The hard-hitting campaign from VMLY&R New York, called "I Will Always Be Me," focuses on motor neuron disease (MND)—specifically on the disease’s cruel way of stealing patients’ voices. Tech giants Dell and Intel and luxury car maker Rolls-Royce teamed up to engineer a “voice bank” that can create a digital copy of a patient’s voice so they can still sound like themselves even after losing their ability to speak normally.

This allows a newly diagnosed patient to read text from a short book into the digital voice bank and, in the future, use it as a voice machine. To launch the project, VMLY&R also created a documentary showing a group of people with MND and their families as they experience this for the first time.

One lone drugmaker captured gold in the Pharma category, as Horizon Therapeutics took that prize for its Eyedar app for the blind. Losing out on golds and the Grand Prix were some big names, including Abbott, AstraZeneca, Evofem, Novartis and Pfizer.

It was something of a déja vu: Wearable company Woojer won the creativity festival's top prize in the Pharma category last year for "Sick Beats," its music experience and treatment vest for people with cystic fibrosis. But even then, pharmas managed a strong showing, with Roche, Pfizer and Teva all scoring Gold Lions.

That obviously wasn't repeated in 2022. Nor did drugmakers score in the Health & Wellness division, where VMLY&R took its second Grand Prix. This award-winning work, “The Killer Pack” for Maxx Flash, was done in partnership with the Indian city of Mumba and through VMLY&R India. 

The Pack is a new piece of biodegradable packaging that kills mosquito larvae when disposed of in garbage dumps and stagnant water, helping fight life-threatening diseases like dengue and malaria in India.
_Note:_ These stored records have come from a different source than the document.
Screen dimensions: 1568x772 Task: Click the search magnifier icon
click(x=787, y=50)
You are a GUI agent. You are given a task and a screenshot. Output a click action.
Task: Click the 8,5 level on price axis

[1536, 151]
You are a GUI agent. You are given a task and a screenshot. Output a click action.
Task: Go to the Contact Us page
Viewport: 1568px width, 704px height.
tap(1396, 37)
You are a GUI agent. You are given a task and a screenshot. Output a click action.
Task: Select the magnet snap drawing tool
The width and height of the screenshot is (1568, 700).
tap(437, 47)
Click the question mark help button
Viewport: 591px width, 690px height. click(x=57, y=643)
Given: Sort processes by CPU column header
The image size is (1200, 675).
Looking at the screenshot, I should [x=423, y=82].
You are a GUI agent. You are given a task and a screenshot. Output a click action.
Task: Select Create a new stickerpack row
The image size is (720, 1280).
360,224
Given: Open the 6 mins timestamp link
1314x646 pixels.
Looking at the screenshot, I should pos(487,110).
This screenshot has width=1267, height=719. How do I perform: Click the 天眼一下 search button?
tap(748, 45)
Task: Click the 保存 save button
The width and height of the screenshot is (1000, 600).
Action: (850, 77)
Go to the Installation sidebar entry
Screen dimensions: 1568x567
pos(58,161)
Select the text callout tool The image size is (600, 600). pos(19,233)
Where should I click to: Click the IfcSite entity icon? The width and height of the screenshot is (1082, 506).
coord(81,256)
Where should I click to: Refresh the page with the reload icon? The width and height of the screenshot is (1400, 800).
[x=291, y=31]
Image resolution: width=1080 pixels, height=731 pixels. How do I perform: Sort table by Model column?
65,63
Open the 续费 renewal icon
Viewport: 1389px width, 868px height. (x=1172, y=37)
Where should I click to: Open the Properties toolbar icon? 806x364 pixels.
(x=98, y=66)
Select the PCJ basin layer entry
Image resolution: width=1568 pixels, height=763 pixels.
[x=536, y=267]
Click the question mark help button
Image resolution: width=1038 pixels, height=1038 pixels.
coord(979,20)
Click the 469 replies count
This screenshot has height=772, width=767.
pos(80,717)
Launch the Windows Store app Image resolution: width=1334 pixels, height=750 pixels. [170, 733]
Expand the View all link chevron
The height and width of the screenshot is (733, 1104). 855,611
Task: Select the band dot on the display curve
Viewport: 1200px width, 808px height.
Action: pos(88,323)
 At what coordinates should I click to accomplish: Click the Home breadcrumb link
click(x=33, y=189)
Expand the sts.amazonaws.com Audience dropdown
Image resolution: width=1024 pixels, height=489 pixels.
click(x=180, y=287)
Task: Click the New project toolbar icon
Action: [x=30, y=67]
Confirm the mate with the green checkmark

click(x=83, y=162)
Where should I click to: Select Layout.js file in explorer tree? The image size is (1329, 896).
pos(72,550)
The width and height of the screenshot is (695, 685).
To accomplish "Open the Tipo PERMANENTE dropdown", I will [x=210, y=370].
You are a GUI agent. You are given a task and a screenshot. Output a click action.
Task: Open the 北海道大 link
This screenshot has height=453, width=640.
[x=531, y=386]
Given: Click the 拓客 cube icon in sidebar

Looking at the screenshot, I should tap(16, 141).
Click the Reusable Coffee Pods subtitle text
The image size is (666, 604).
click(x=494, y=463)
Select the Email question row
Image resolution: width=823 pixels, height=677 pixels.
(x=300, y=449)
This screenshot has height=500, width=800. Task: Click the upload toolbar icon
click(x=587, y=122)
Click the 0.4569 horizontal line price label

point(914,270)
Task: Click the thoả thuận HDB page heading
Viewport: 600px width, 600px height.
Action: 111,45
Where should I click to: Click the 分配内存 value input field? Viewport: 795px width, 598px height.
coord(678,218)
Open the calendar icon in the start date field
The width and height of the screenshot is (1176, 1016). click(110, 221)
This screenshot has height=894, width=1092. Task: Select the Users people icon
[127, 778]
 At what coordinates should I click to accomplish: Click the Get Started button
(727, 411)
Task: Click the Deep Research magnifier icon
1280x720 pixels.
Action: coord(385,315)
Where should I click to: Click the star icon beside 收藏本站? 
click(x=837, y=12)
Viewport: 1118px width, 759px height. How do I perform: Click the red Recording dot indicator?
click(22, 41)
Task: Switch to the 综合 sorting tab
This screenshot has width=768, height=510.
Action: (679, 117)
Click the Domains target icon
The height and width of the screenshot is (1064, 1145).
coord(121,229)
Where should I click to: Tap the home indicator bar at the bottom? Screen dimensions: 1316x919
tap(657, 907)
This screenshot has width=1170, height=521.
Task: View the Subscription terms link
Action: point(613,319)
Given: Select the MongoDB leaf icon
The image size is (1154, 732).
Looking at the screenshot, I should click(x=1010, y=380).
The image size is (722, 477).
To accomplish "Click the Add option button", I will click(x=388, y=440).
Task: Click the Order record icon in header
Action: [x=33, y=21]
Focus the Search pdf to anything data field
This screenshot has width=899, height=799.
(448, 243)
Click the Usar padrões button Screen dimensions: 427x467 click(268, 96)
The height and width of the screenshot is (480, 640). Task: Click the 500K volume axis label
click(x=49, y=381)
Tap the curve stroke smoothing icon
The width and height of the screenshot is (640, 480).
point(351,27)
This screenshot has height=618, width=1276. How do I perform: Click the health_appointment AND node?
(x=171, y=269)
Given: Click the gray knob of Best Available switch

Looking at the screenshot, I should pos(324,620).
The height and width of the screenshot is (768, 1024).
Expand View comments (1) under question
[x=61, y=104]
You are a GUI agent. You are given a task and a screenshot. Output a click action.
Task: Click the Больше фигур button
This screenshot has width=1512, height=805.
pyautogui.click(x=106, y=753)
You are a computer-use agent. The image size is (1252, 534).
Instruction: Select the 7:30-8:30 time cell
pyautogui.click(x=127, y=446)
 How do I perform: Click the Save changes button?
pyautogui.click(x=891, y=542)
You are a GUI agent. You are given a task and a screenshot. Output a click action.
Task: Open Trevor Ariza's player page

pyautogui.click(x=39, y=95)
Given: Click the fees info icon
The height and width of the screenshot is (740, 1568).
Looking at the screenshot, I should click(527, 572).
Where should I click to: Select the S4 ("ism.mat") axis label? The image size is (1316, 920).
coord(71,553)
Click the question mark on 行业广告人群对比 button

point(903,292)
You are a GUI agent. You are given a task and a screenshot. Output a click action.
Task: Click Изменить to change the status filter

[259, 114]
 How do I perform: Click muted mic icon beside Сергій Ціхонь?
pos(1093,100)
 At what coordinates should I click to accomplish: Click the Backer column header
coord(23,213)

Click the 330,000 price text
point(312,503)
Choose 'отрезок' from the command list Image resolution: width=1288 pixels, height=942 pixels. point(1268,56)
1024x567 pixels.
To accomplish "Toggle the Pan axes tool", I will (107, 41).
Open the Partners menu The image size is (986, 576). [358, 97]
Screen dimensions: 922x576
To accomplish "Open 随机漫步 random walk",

Indians often use mosquito repellent coils to fight mosquitoes inside the home, but the real problem tends to lie outside: Authorities found that garbage collection points were acting as breeding grounds for mosquitoes carrying these diseases. So, Maxx Flash, a mosquito repellent brand, introduced The Killer Pack to attack outside and help stop the spread of malaria.

VMLY&R's wins were a first for the marketing firm and WPP subsidiary. “We are so happy and humbled to kick off the week with two bangs and collect our first Grand Prix in these important categories,” Debbi Vandeven, global chief creative officer at VMLY&R, told Fierce Pharma Marketing.

There were no pharma winners in the Health & Wellness category; the majority of Gold Lions went to technology projects. They included wins for Staybl and agency Havas, for an app for Parkinson’s patients that can help tamp down tremors, and Project Convey from Cox, a video chat prototype designed to help people on the autism spectrum better identify nonverbal social cues.

The Motor Neurone Disease Association of New Zealand also picked up a winner, the second for that disease this year, for its work with “David’s Unusables,” which shows how David, diagnosed with MND, sheds the things he will no longer need on an eBay-type site as his disease progresses, sharing stories about those items along the way.

A lot of Big Pharma names lost out in this division, too, including GSK and its speech therapist app, Johnson & Johnson’s menstrual poverty campaign and Pfizer's China healthcare campaign "Health Constellation."

And Area 23 took healthcare ad network of the year, while FCB Health took the top gong for ad agency of the year.

The awards were presented live Monday as the Cannes Lions International Festival of Creativity returned in person after a pandemic-forced two-year hiatus, with 2020 canceled outright and 2021 a fully virtual affair.

The pharma division's short list amounted to 31 entries, down from 48 in 2021, when the judging covered entries for the 2020 and 2021 contests.

The Health & Wellness category, meanwhile, drew from a wide swath of consumer brand companies and saw 116 shortlisted, slightly down on the 127 from last year.

But with an in-person return came in-person problems. There was a strange moment at the start of the awards show when a man professing to be a former Lions winner dramatically gave back his award amid a one-man demonstration against ads for fossil fuels. He was later taken out by security.

There was a total of 25,464 entries from 87 countries competing across the Cannes Lions this year, which is down on the total 29,074 creative pieces of work entered last year, itself a drop from 30,953 in 2019.